The "literally but not seriously" approach worked just fine for Superman and Batman. It has often been said the DC Comics' characters are somewhat more iconic than those of Marvel Comics, and for that reason, it is important that they carry their iconic look onto the big screen. Superman isn't Superman with his red cape and "S" emblem, and Batman isn't Batman without batsuit, no matter how ridiculous they may look to the average, uninitiated viewer if they stop to think about it for even a moment, and so it made a lot of sense for Warner Bros. to get Christopher Reeve's hair curl perfect and to pour resources into perfecting Batman's costume.
But while the X-Men have had plenty of stunning character designs over their history, their look is less important than what they represent beneath the surface. As such, the first X-Men movie (and its sequels) was less concerned with getting the right shade of yellow spandex and more intent on carrying the "mutant metaphor," by which the X-Men become a standing for any and every marginalized community, into the film.
Much of the movie's success in what was trying to do can be credited to director Bryan Singer. It is important to note that nothing said here about Singer is meant to minimize the allegations of sexual misconduct that have been levied against him or absolve him of any guilt, but there's no denying the mark he left on the X-Men movies and how seminal the first film became. Singer jettisoned the brightly-colored superhero aesthetic altogether and went for a sleek sci-fi look that would make it easier for the audience to take the film seriously. Singer himself identifies as bisexual and that made him more qualified than most directors to help adapt the "mutant metaphor" that is most often associated with race relations to apply to sexual identity as well.

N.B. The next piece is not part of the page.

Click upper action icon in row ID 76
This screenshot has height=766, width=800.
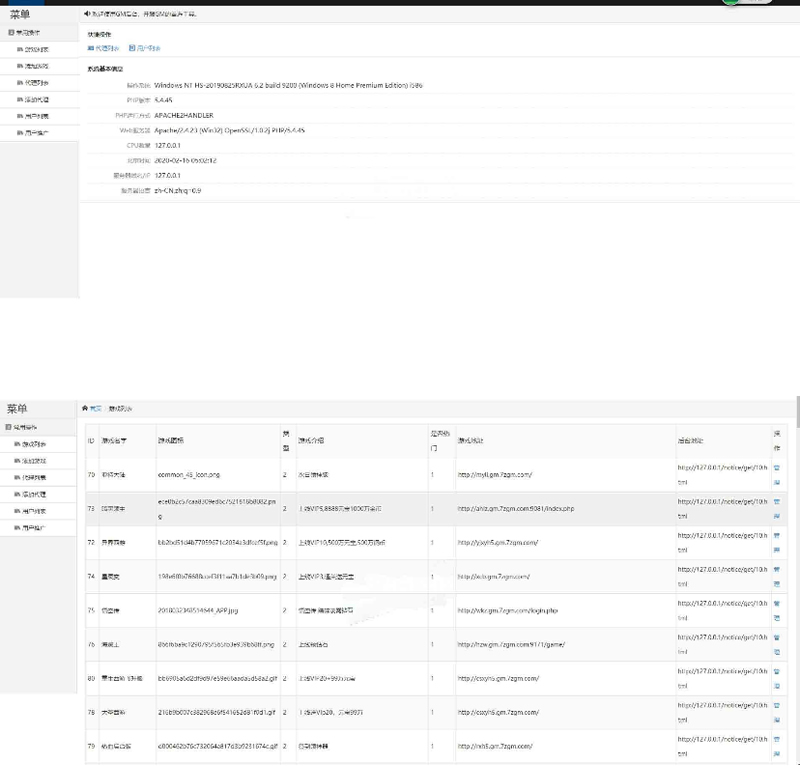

And the film goes for the throat on matters of prejudice and discrimination immediately, opening with a scene in a World War II Nazi concentration camp with young Magneto, who is played in adult form by Sir Ian McKellen, himself a gay man. The film throws its second punch in the Senate hearing scene, with Senator Robert Kelly seeking to force mutants to register and Jean Grey, played by Famke Janssen, noting that people shouldn't need a license just to live.
It is also the movie that gave us Hugh Jackman as Wolverine, a defining performance for the genre. X-Men turned Jackman into a star by having him play the most popular mutant in the Marvel Universe, a role he'd continue to play through eight films in total (nine if you count his brief cameo in X-Men: First Class) up until 2017's Logan brought the character's story to its conclusion. What we get in the first X-Men movie is Logan's earliest arc from the comics adapted to screen, with him beginning as a standoffish loner fighting because he doesn't know what else to do. By joining the X-Men and with the guidance of Professor X, played perfectly and with an abundance of paternal warmth by Sir Patrick Stewart, Wolverine learns to allow himself to become part of a family and that he himself is someone worth saving.
The end result of all of this was a film that doesn't look much like the X-Men comics on the surface, but that contains the spirit of the series, the found family dynamic that is the essence of the characters and what sets the Marvelous mutant team apart from the Avengers, the Justice League, and practically any other of their superhero contemporaries.
A lot of fans look down on X-Men and insist that it doesn't hold up compared to what the Marvel Cinematic Universe has done since. The MCU has, admittedly, come closer than anyone to taking superheroes both literally and seriously in film, but with the possible exception of Thor: Ragnarok - a movie about nationalism and refugees in crisis - no Marvel Studios film has been as cultural relevant or taken as firm a stance as X-Men did right out of the gate.
X-Men is the first time that superheroes entered theaters and most moviegoers were able to enjoy the experience without at least some hint of irony in their smile. It changed the game and, despite what some may think and the way some are eager to dance on the franchise's ashes as the Disney-Fox deal looms, the film still holds up pretty well. It's not the best superhero movie ever - it's not even the best X-Men movie ever - but it might be the most important.